Stored records:

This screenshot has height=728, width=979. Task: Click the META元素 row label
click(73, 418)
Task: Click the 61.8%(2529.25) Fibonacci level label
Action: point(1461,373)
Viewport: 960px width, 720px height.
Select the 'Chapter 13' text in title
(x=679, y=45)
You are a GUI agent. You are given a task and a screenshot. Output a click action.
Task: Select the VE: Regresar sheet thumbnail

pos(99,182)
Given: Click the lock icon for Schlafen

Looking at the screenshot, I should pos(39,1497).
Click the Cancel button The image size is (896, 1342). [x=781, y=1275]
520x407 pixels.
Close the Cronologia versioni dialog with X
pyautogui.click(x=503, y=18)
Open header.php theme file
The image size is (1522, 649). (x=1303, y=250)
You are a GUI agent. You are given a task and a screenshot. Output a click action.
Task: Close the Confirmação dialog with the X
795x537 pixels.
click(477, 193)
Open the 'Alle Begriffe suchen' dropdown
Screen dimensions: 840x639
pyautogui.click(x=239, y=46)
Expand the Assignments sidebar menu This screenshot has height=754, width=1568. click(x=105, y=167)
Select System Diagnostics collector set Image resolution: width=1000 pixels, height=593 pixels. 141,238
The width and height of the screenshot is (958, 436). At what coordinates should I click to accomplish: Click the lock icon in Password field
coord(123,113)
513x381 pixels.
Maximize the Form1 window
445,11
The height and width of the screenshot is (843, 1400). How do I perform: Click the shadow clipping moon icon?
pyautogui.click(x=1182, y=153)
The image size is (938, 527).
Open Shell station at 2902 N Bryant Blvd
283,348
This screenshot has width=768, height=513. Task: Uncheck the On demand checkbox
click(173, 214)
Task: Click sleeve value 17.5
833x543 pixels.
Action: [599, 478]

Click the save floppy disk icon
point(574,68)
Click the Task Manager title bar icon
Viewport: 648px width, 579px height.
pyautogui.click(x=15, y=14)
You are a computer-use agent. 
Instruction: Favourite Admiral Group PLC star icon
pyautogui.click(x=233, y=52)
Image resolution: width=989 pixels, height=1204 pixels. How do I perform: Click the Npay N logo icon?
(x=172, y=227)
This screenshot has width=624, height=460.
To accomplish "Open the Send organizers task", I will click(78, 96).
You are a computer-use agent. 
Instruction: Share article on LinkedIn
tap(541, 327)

What the exercise asks:
From the line containing "Instruction: Favourite Admiral" through the last line of the records above, reproduce every line exactly.

Solution to this task:
Instruction: Favourite Admiral Group PLC star icon
pyautogui.click(x=233, y=52)
Image resolution: width=989 pixels, height=1204 pixels. How do I perform: Click the Npay N logo icon?
(x=172, y=227)
This screenshot has width=624, height=460.
To accomplish "Open the Send organizers task", I will click(78, 96).
You are a computer-use agent. 
Instruction: Share article on LinkedIn
tap(541, 327)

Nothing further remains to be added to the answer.